In July 2011, it was reported that the Ministry for Women, Children and People with Disabilities, is developing legislation to compel the application of the principle of gender equality in South African society. The Ministry indicated that a Gender Equality Bill will be submitted to Cabinet by March 2012 and it will also extend to the issue of employment and appointment of women to senior positions in both the public and private sector.
The Green Paper: Towards a Gender Equality Bill includes a number of proposed objectives that bear directly on the treatment of women in the workplace.
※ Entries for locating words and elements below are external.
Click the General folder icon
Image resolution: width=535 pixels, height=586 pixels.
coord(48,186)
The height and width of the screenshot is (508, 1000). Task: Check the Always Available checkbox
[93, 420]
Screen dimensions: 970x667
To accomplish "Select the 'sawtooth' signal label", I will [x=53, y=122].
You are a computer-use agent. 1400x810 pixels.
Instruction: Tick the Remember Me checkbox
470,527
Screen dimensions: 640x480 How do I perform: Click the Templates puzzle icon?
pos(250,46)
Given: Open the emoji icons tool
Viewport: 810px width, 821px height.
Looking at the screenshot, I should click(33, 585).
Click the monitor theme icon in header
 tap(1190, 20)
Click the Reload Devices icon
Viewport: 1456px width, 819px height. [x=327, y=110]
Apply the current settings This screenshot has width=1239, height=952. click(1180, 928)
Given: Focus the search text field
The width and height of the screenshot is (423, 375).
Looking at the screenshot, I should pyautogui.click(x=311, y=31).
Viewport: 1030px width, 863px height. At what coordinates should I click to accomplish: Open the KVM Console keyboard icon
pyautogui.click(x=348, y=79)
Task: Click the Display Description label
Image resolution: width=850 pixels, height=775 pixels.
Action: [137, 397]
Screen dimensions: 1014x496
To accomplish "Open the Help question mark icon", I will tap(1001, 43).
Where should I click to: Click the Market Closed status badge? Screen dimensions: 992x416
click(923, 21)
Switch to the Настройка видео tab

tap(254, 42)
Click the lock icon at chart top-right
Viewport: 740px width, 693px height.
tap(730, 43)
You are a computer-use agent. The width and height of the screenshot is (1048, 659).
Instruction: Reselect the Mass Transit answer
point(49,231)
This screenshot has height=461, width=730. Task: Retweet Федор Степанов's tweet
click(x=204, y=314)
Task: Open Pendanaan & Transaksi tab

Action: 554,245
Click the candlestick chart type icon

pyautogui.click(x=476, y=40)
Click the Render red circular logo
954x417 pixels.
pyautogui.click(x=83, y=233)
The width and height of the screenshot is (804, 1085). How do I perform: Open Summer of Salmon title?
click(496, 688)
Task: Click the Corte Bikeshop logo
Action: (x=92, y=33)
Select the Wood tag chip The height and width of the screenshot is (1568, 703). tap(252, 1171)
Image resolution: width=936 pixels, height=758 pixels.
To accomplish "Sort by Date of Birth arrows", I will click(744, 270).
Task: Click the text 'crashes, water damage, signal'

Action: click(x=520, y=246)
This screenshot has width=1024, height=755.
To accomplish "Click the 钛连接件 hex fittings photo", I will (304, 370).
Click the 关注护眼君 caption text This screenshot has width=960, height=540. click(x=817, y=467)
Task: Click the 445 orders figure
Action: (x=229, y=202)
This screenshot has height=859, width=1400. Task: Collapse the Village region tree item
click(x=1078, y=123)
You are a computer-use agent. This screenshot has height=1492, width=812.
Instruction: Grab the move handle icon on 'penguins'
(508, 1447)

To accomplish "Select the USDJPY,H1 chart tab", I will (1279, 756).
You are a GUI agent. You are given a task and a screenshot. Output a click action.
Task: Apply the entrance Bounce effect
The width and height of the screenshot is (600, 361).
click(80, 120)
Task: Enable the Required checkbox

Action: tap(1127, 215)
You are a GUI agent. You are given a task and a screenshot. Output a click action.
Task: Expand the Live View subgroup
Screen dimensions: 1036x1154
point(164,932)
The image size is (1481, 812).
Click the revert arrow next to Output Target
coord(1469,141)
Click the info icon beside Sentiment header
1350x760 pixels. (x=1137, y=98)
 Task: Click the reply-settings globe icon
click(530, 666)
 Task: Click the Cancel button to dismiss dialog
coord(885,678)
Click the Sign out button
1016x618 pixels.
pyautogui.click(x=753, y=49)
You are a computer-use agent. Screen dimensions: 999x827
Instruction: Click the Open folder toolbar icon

For example, the Bill is proposed to:
- make affirmative action mandatory for all public and private employers as a strategy to achieve gender equality and empowerment of women and identify mechanisms, processes and sanctions for enforcement and accountability in relation to the goal of 50/50 gender parity;
- make mandatory gender audits and gender analysis of workforces and compulsory reporting on progress attained on the same cycle as Employment Equity Act reporting and the imposition of sanctions for non-compliance;
- broaden the definition of discrimination to include a definition of discrimination against women that encompasses practices that are discriminatory in effect even though not intended to discriminate (such as perceived sexual harassment); and
- have compulsory involvement of women in the development, formulation, planning and implementation of policies in the workplace in order to ensure women's representation in all spheres and facets of workplace policy.
It is, of course, early days in relation to this proposed legislation, but it is clear from the Green Paper that if the Ministry is serious about the objectives, there may be a new layer of substantive regulatory obligations (over and above Employment Equity Act obligations) for employers to comply with in order to propel the gendered transformation of workplaces.